How much would you pay to avoid a scenario like this? $19.95? $29.95? But wait, there’s more!
After ripping out the trace flag, the server stabilized around 20-30% CPU, but those numbers were too high for a weekend night. When they came up to full load during the week, the server fell over, averaging 100% CPU for a few minutes at a time. The problem query was doing a union between three full text searches, but before you scream bloody murder about a union, even running the three searches independently was taking 60-70% of the time they took when unioned together. We were screwed. The guys had to make a change to their application and cache data on the web server’s hard drive in order to sustain their normal load.

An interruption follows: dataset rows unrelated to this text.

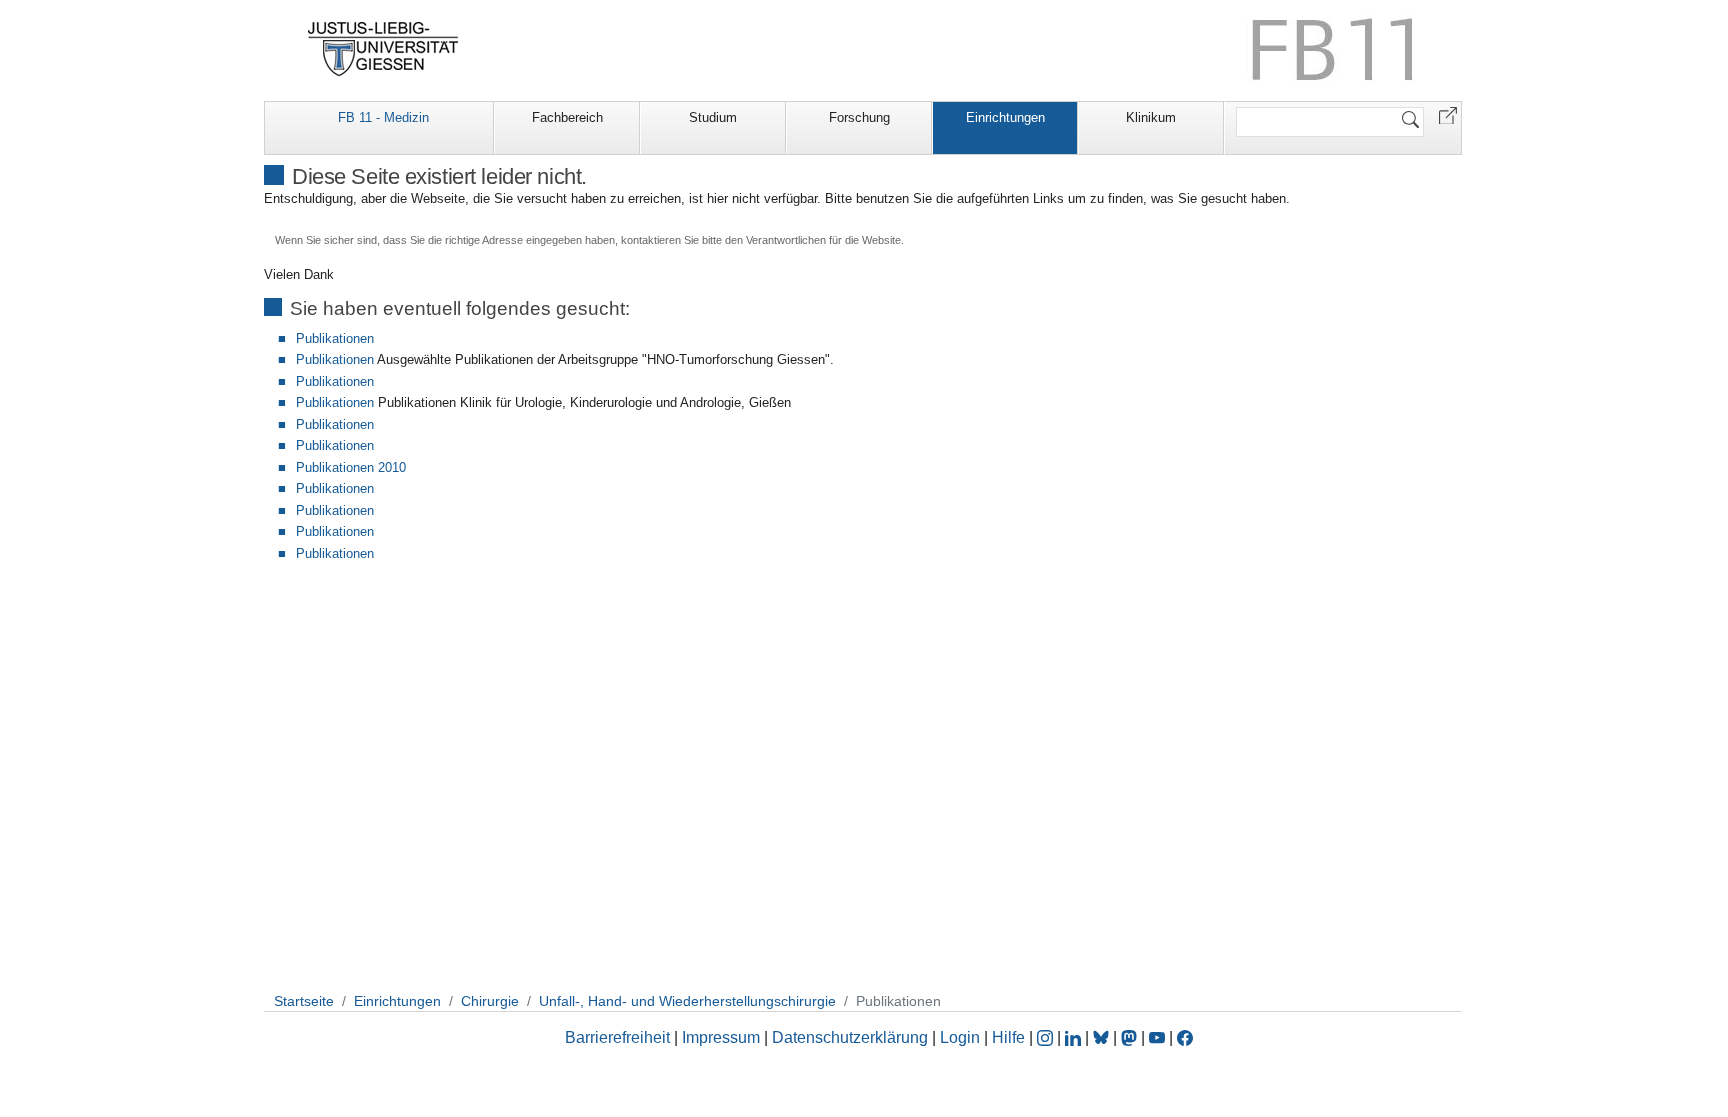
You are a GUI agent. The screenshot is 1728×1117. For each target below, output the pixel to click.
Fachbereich (567, 117)
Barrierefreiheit (617, 1037)
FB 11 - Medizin (383, 117)
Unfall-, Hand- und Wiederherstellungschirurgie (687, 1001)
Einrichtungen (1005, 117)
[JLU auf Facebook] (1185, 1037)
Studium (713, 117)
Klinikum (1151, 117)
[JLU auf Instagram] (1047, 1037)
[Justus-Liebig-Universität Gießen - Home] (383, 49)
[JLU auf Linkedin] (1075, 1037)
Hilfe (1008, 1037)
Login (962, 1037)
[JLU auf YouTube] (1157, 1037)
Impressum (721, 1037)
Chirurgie (490, 1001)
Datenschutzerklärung (850, 1037)
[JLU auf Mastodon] (1131, 1037)
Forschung (859, 117)
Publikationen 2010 (351, 467)
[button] (1448, 114)
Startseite (304, 1001)
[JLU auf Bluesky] (1103, 1037)
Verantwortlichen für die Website (823, 240)
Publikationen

Ugh. As a DBA, that’s a failure when the app guys tell me that. This is an application that used to live fine on a single box, and now, even with SQL 2008 on its own hardware, the app guys have to work around a weakness in SQL 2008. Ouch. I take that pretty personally.
The lesson: capture a full trace before you upgrade SQL Server.
The lesson: before you upgrade, capture a full trace of your server’s load and replay it against the new version. Analyze before and after duration times and CPU numbers for both versions, and identify the list of queries that run slower. Examine how often they actually run in production, and think about how that’s going to affect your load. This was my own failure – after working with the guys at StackOverflow and seeing how tight their queries were, it seemed like the slowest queries on SQL 2005 were still in pretty good shape. Unfortunately, hidden below the surface in queries that were running in 50-75ms on SQL 2005, were some queries that ballooned to over 1 second on SQL 2008, and went much higher under load.
Furthermore, a simple trace replay still won’t give you the full picture because traces don’t throw the same amount of load at the replay server in the same time. In a web server scenario, you may have a hundred queries come in simultaneously, and you want to see exactly how the new server will be affected by that – but replaying a trace with the Microsoft native tools won’t give you that answer. For that, you need a benchmarking tool like Quest Benchmark Factory or HP Mercury LoadRunner, etc – something that can capture a load and then replay it with the same velocity and bandwidth.
Do I like SQL Server 2008? Yeah. But do I wish we could have avoided what happened this week with StackOverflow? Hell yeah.
No one still knows the reason why full text searching is slower in 2008? I really hope Microsoft has a rational reason (and please don’t say security).
So are you making a case for not needing a full time DBA? 🙂
@Sire – it’s faster in most scenarios, but not in Jeff’s scenario. I won’t go into specifics, but it’s not his fault. 2008’s full text moved into the engine, which means there’s some overhead inside the engine for things like logging. Before, it was handled by the OS, which was faster but sucked for administration.
@Aaron – I know, right? But it’s one of those cases where they only need a DBA like four hours a week, maybe eight max.
“The lesson: before you upgrade, capture a full trace of your server’s load and replay it against the new version.”
This seems like a very good idea, but I am a little hazy on the details. What exactly do you mean by this, and how would you go about doing it?
Hi, Mick. You use the SQL Server Profiler tool to capture traces of your activity. Here’s a couple of links:
Be aware that you don’t want to do this on a production server unless you know SQL Server inside and out. It’s pretty easy to capture an overwhelming amount of data and crash a heavily active server.
SQLCat just released a
Best Practices for Integrated Full Text Search (iFTS) in SQL 2008
don’t know if it can help or not
It seems form this link the link below, that the problem may have been resolved… can you please share the specifics of the problem and the fix?
I intend to migrate our database to SQL 2008, but the problem you faced makes me think twice about it…
You mentioned “manually set up query execution plans”. Is this accomplished with query hints, or is there a more explicit method of setting the plans?
PM – Yep, I blogged about it here:
Clayton – I’d love to explain it in a comment box, but it’s a pretty big topic. I’d recommend Grant Fritchey’s new book, “SQL Server 2008 Query Performance Tuning Distilled.” I’m in the midst of reading it as we speak, and it’s chock full of good stuff.